Opinion
No. 9550-9-III.
October 12, 1989.
[1] Community Property — Joint Tenancy — Creation — Transfer of Real Property — Change of Status. Any attempt by a married couple to change the nature of their interest in real property from community property to joint tenancy property must meet the requirements of RCW 64.28.010, which specifies that a conveyance must be from the couple to themselves or to themselves and others to create a joint tenancy. A deed naming the grantor husband and wife as joint tenants conveying community property solely to a third party, a promissory note payable to them as joint tenants, and a deed of trust securing the note naming the husband and wife joint tenants as beneficiaries, do not create a joint tenancy.

RECORD SET:
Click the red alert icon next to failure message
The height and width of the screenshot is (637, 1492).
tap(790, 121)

==

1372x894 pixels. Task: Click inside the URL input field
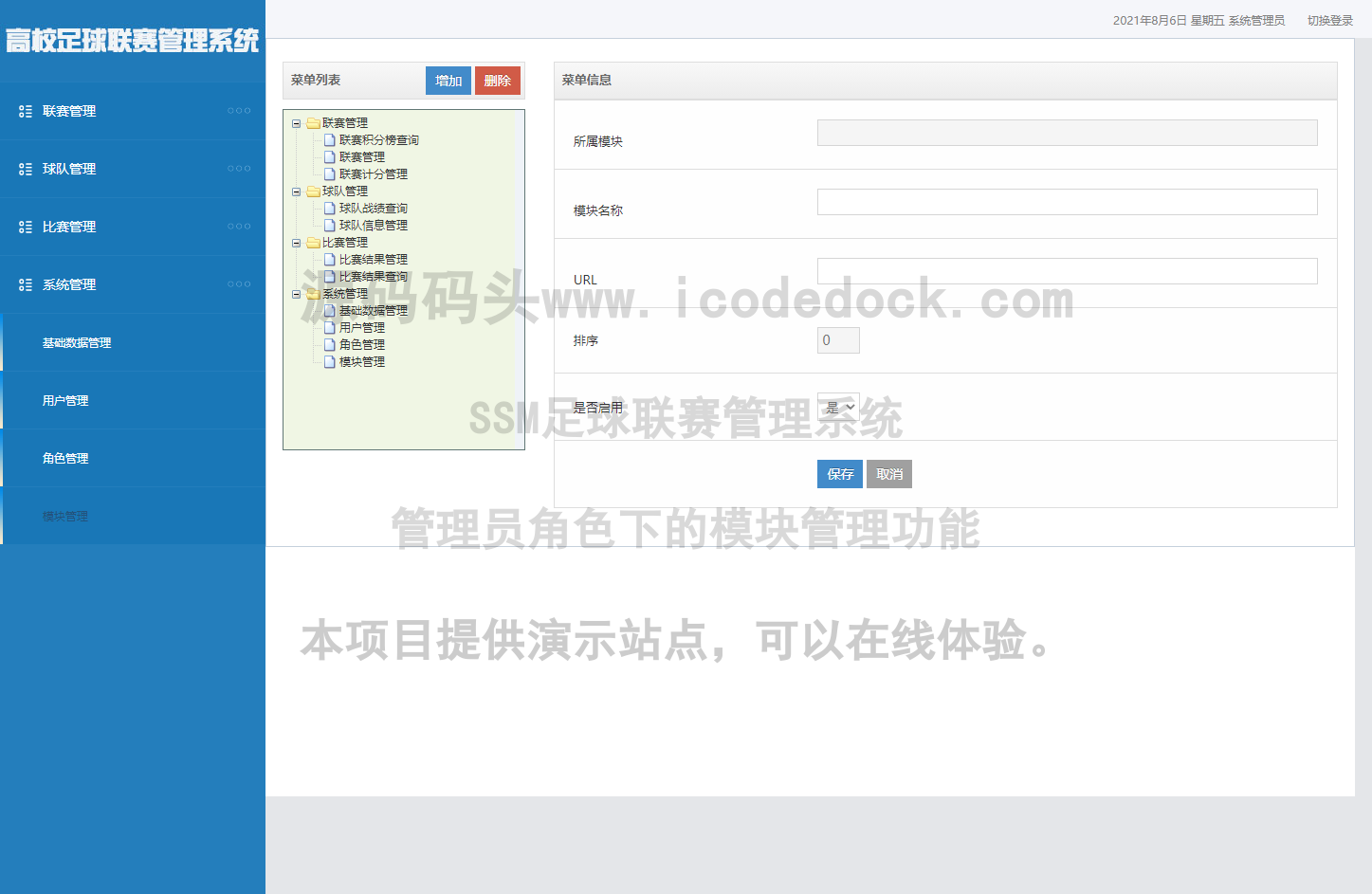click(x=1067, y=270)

EXERCISE REQUIREMENTS:
1. Print the joint tenancy opinion from "[1] Community Property" to "not create a joint tenancy.".
2. Please carry on the joint tenancy opinion from the point where it stops.
The records were taken from a different source.

TASK RESULTS:
1.
[1] Community Property — Joint Tenancy — Creation — Transfer of Real Property — Change of Status. Any attempt by a married couple to change the nature of their interest in real property from community property to joint tenancy property must meet the requirements of RCW 64.28.010, which specifies that a conveyance must be from the couple to themselves or to themselves and others to create a joint tenancy. A deed naming the grantor husband and wife as joint tenants conveying community property solely to a third party, a promissory note payable to them as joint tenants, and a deed of trust securing the note naming the husband and wife joint tenants as beneficiaries, do not create a joint tenancy.

2.
[2] Executors and Administrators — Attorney Fees — Discretion of Court — Good Faith Claim. Attorney fees may be levied under RCW 11.96.140 upon an estate, rather than upon a party appealing a judgment in favor of the estate, when the party acted in good faith by raising a justiciable issue of first impression.
Nature of Action: One of the personal representatives of an estate sought a determination as to whether a promissory note was a community asset and includable in the estate.
Superior Court: The Superior Court for Stevens County, No. 85-4-00022-1, Fred L. Stewart, J., on September 7, 1988, granted summary judgment in favor of the estate.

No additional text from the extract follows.